Ekonomi Syariah Mendunia dalam Cengkeraman Kapitalisme Hanyalah Ilusi
Pada praktiknya, karakteristik ekonomi syariah saat ini identik dengan sistem ekonomi kapitalis. Tampak pada terminologi yang berbeda, namun secara garis besar tak sejalan dengan prinsip-prinsip syariah yang ditetapkan. Sehingga, paham yang menempatkan keuntungan di atas segalanya ini menjadi pendorong bagi kaum kapitalis memandang potensi masyarakat sebagai sumber meraup pundi-pundi uang.

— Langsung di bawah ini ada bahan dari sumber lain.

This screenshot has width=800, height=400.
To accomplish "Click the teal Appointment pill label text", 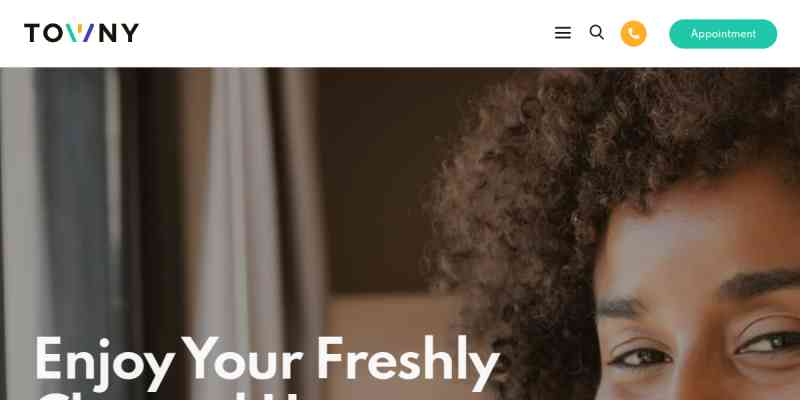I will tap(723, 34).
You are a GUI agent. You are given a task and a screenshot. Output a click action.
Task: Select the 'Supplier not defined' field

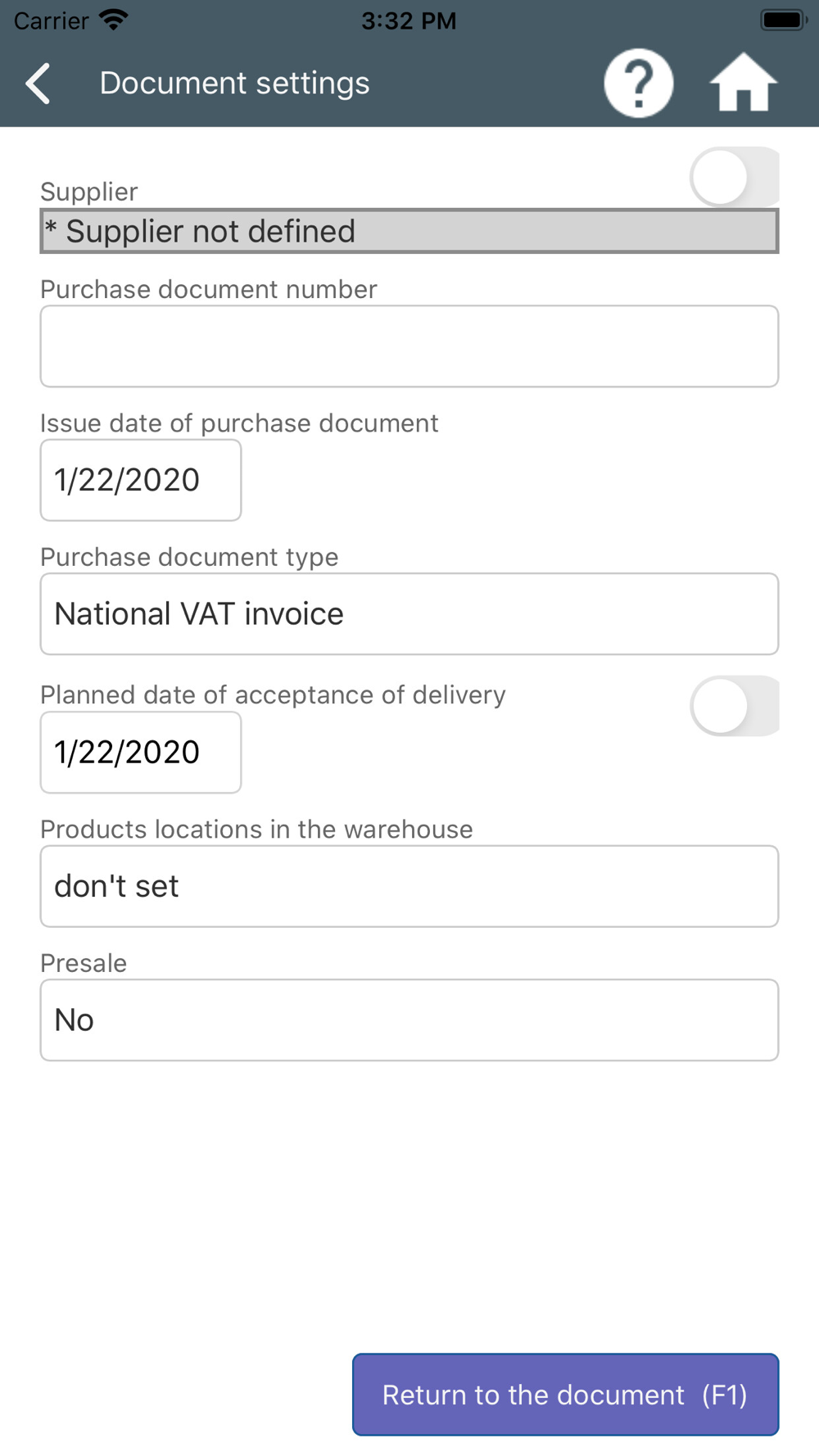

Sistem kapitalisme memberi ruang lebih pada individu. Namun, memberikan batasan pada ruang politis. Kebebasan diberikan seluas-luasnya kepada setiap individu untuk mengelola ekonominya. Karena itu, pasar tidak boleh diatur negara, melainkan hanya diatur oleh mekanisme pasar itu sendiri. Artinya, pasar dibiarkan mengatur kondisinya secara natural. Dalam sistem ekonomi kapitalis, harga tidak boleh diintervensi pemerintah, sehingga individu diberi hak penuh menentukan harga. Oleh sebab itu, disebut juga sebagai sistem persaingan bebas. Siapa pun bisa menempati posisi yang paling unggul, begitu juga sebaliknya. Maka, apa pun yang dihasilkan oleh seseorang adalah mutlak miliknya, tak ada porsi bagi hak-hak sosial.

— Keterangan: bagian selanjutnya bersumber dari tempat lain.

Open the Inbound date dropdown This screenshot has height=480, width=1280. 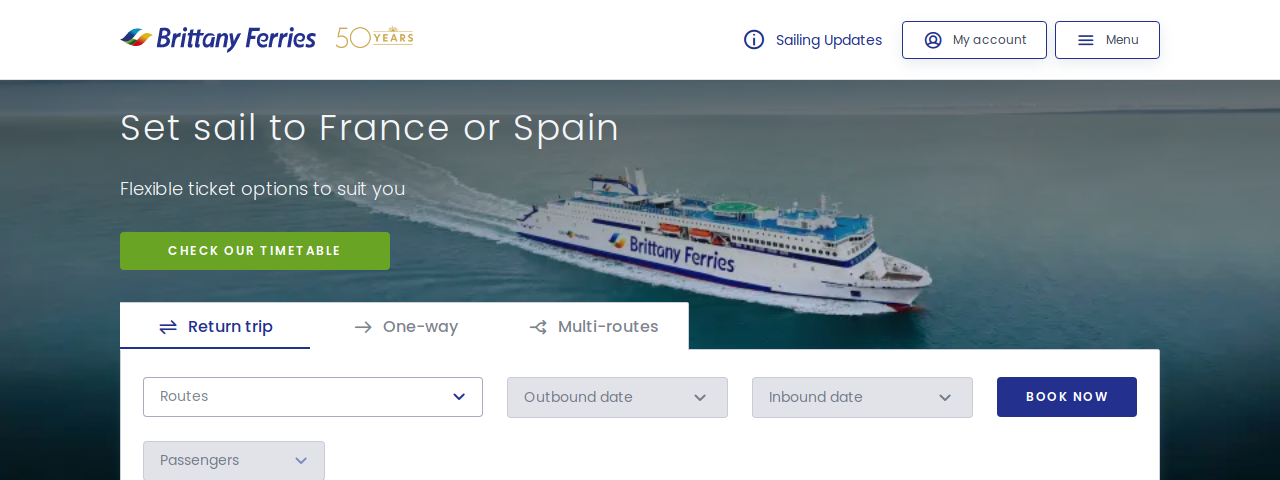pyautogui.click(x=861, y=397)
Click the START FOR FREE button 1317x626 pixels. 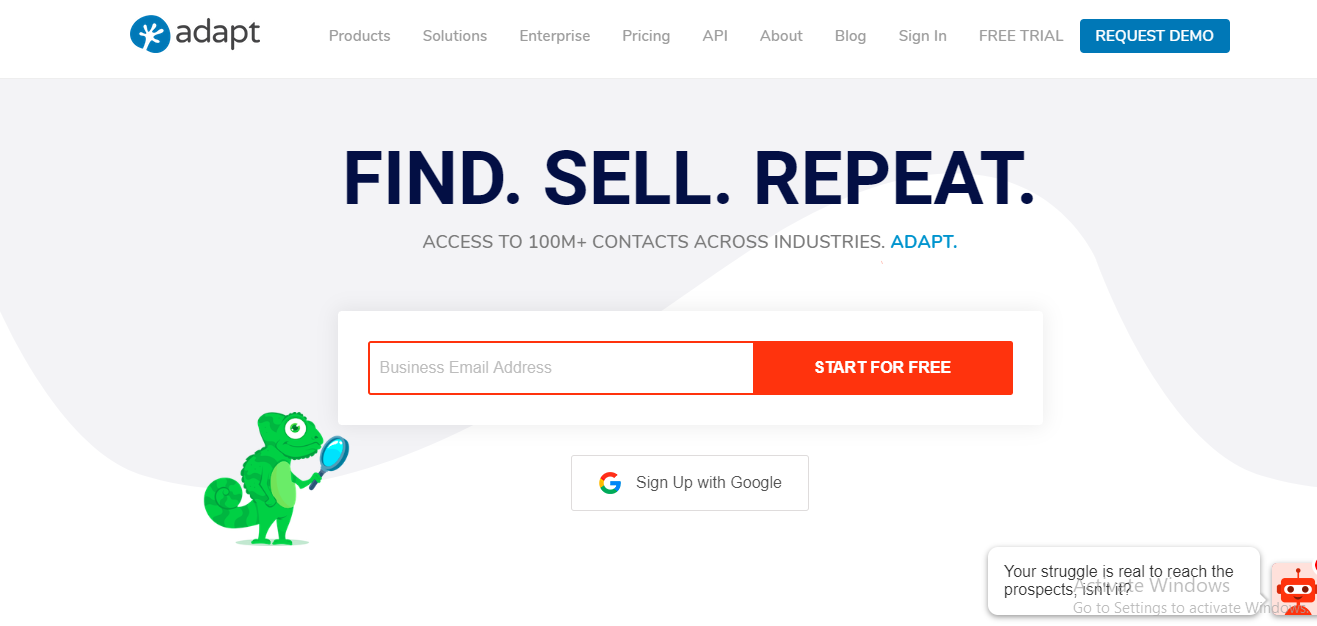883,368
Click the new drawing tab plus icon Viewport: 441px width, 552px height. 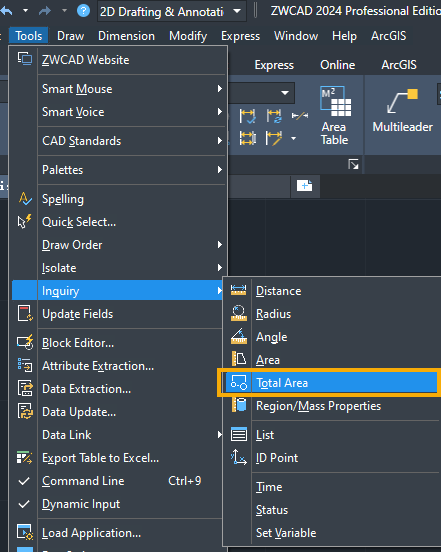(304, 186)
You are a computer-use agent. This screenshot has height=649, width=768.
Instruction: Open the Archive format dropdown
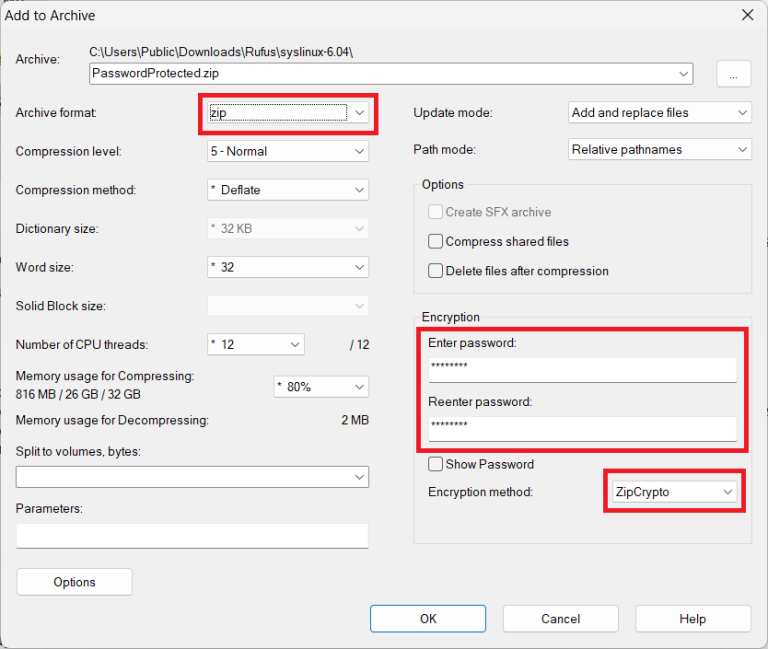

Oleh sebab itu, prinsip dan tujuan ekonomi syariah dalam cengkeraman kapitalis menjadi bias. Tak lain, sekadar menstabilkan denyut nadi perekonomian serta pertumbuhannya demi mengedepankan kepentingan individu dan kaum borjuis, tanpa memikirkan hak publik. Walhasil, ekonomi syariah pun menjelajah sektor nonriil, seperti saham, investasi, bunga, bursa efek, pasar bebas, sebagai ciri instrumen kapitalis yang dijadikan tumpuan ekonomi.
Ide dasar sistem kapitalisme lahir dari teori ekonomi klasik Adam Smith. Menurutnya, setiap individu memiliki kuasa penuh untuk mengelola harta dan sumber ekonomi menurut cara yang dikehendaki tanpa memikirkan hak-hak sosial. Secara garis besar, mengedepankan penumpukan modal dengan cara besar-besaran dan mampu menembus sistem perekonomian negara maju. Sehingga, modal adalah senjata mumpuni bagi sistem kapitalis yang mampu melengserkan posisi Sang Penguasa kehidupan, yakni Allah Swt. Tak ayal, “No money, no service” menjadi slogan yang pantas disematkan pada mekanisme pelayanan ala kapitalis yang kental bernapaskan komersial.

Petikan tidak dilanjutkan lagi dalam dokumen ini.